Yes, it is common because of the psychological defense mechanisms of denial, suppression, and repression. These defenses are not problematic if they keep unpleasant issues from us when we are not ready for the full brunt of those issues. The defenses can get in the way of emotional healing when they prevent us from seeing the truth: I have been treated unfairly and I am angry about this. So, in the short run, the psychological defenses can protect us from being overwhelmed. In the long-run, slowly becoming aware of the depth of anger is a first step to healing from the effects of serious injustices.
For additional information, see How do I know if my anger is healthy or unhealthy?
My husband is hesitant to forgive because he says he does not want to act as if the problem (with his brother) never happened. Do you have some advice for me?
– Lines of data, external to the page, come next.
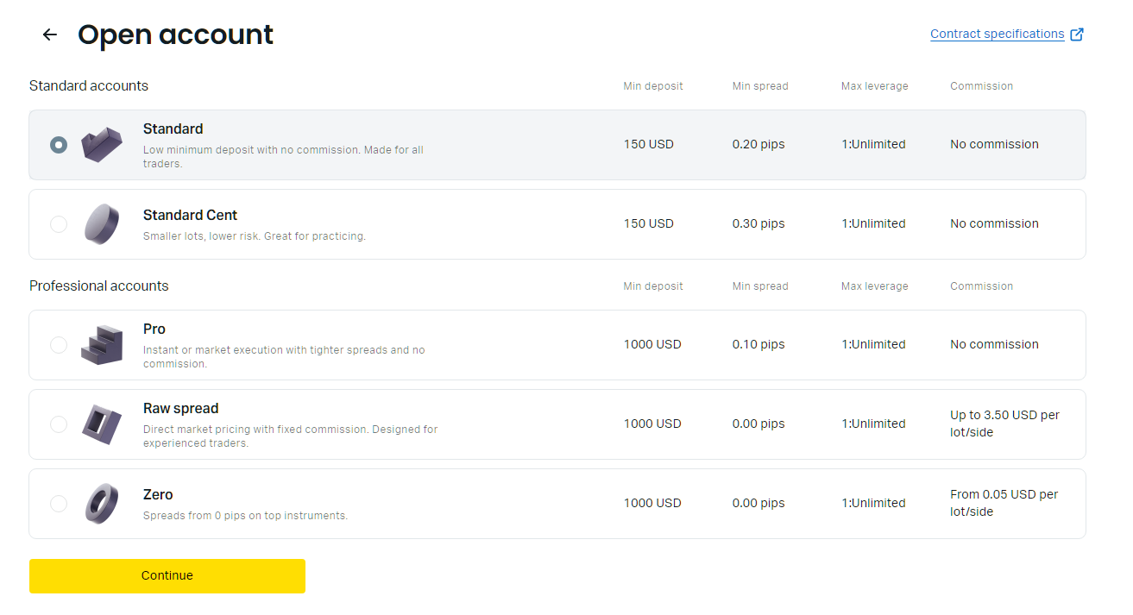Click the Standard Cent 0.30 pips value
Image resolution: width=1133 pixels, height=615 pixels.
coord(758,223)
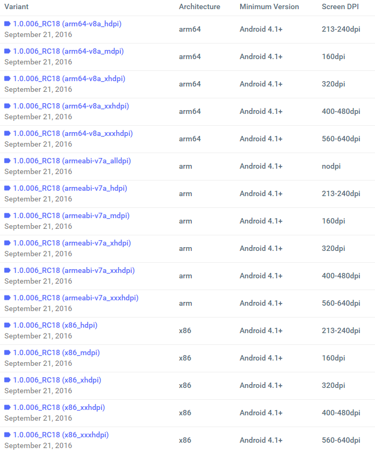Click the Architecture column header
The height and width of the screenshot is (454, 375).
pos(199,7)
It may help if your husband realizes that forgiveness and justice exist together. One can and should seek justice, and in my view, the quest for justice works well once a person already has forgiven. At the same time, once people forgive, they do not want to keep bringing up what happened. There is a tendency toward moving on. Thus, your husband, if he forgives, will not want to keep bringing up the injustice and, in all likelihood, he will want to leave it in the past.
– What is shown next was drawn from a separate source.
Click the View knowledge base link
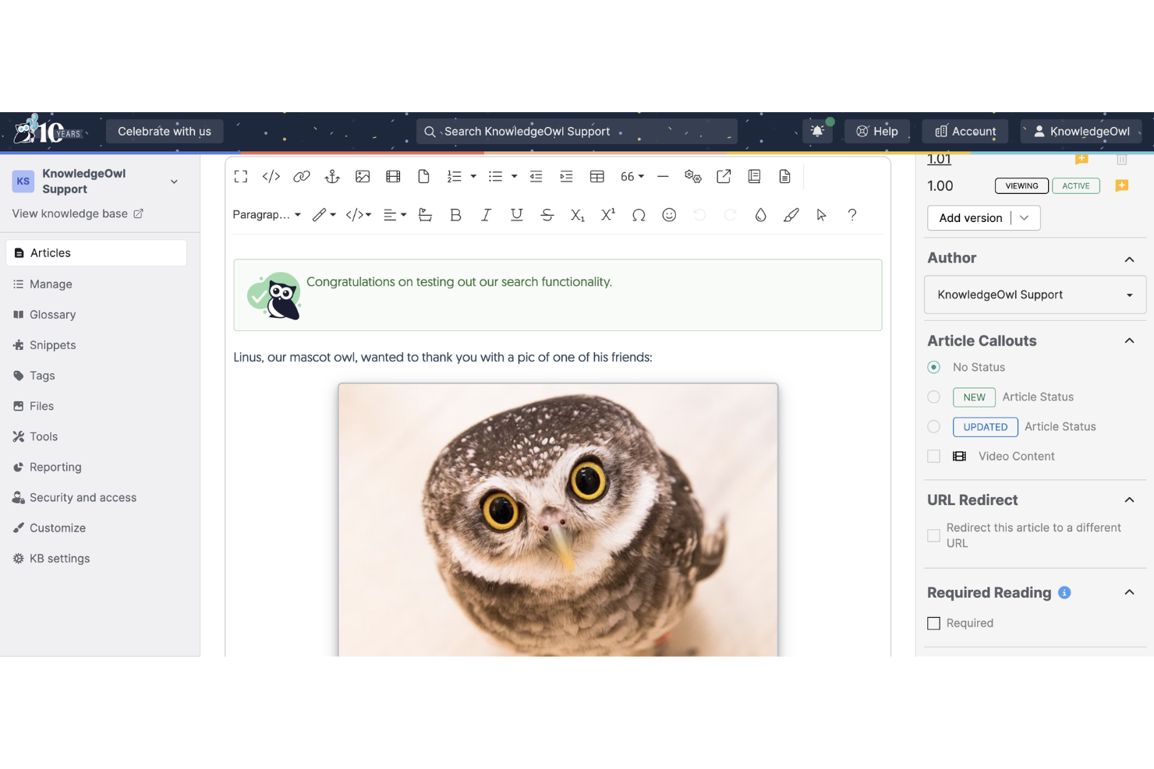The height and width of the screenshot is (769, 1154). (x=69, y=213)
For additional information, see Forgiveness Defined.
I have been deeply hurt by unjust family situations. This actually has changed who I am as a person. I now am less compassionate toward others. Should I just accept who I am now or do I try to change? As I try to forgive, I think I will begin to change as a person and I do not like that idea. What worries me is this: If I start to change this one thing, then off I go changing other things until I no longer am the same person. This scares me.
Whether or not you try to become more compassionate, one thing still is likely to happen: You will change. Life is about developing and therefore we do not stay static. You have been hurt and your trust has been damaged. As you practice forgiving, you are correct, you likely will change. You likely will become more compassionate and more trusting in general (but not necessarily toward those whom you should not trust). If you notice, those characteristics of compassion and trust are positive developments. Forgiveness could help change you in very good ways. Try to enjoy the positive transformation.
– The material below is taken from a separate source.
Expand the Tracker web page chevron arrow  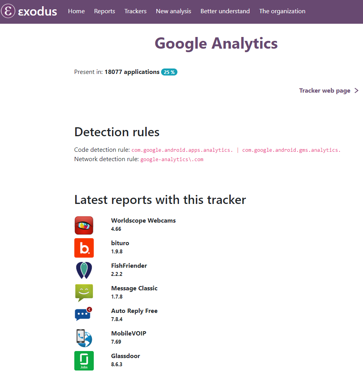point(356,91)
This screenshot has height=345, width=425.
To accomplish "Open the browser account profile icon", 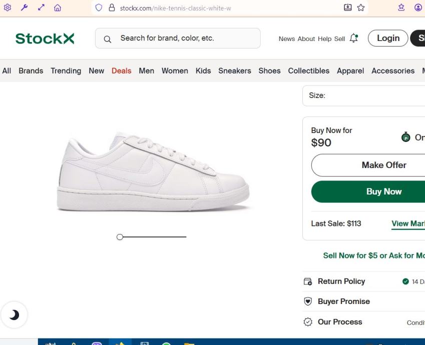I will tap(418, 8).
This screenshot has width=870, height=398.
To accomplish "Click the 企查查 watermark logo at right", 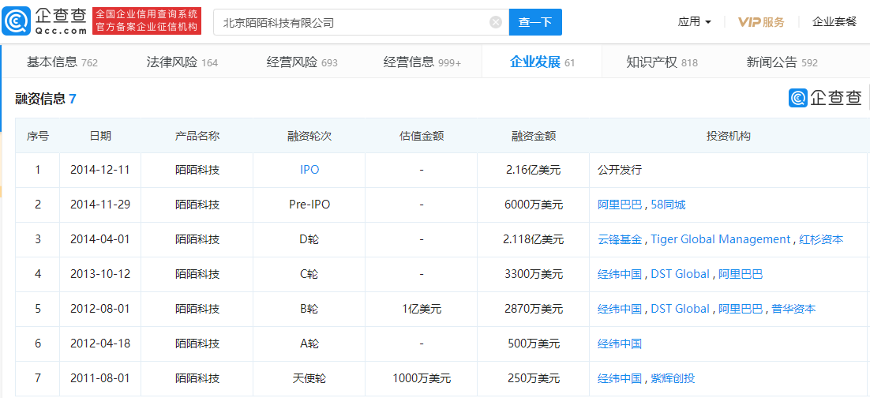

To learn more, see Why Forgiveness Is Not Only a Psychological Construct.
When a person is not used to forgiving, this is not unlike a sedentary person starting a physical fitness program. It can be uncomfortable thinking kindly about the other. It takes work. Bearing the pain that the other caused you also is painful, but as you bear the pain, it lessens and lifts. The questions of whether or not to return to a relationship can be painful as can the other’s rejection of your forgiving. All of these might be called “costs,” but they do pay the dividends of emotional healing and possibly relational healing.
For additional information, see Bearing the Pain.
Lately, when I have an argument with my boyfriend, I find myself bringing up old issues that I thought were behind me, for which I thought I had forgiven him. Do you think I truly have forgiven him for the past issues or not, given that I tend to bring them up?
It seems to me that you have begun the process of forgiving, because you state that forgiveness is part of you now. At the same time, I would recommend more forgiving work toward your boyfriend for those past events so that you can leave them in the past. Please keep in mind that still feeling some pain from past injustices is normal. It is the excessive anger from those incidents that you want to diminish and more forgiving should accomplish that in you.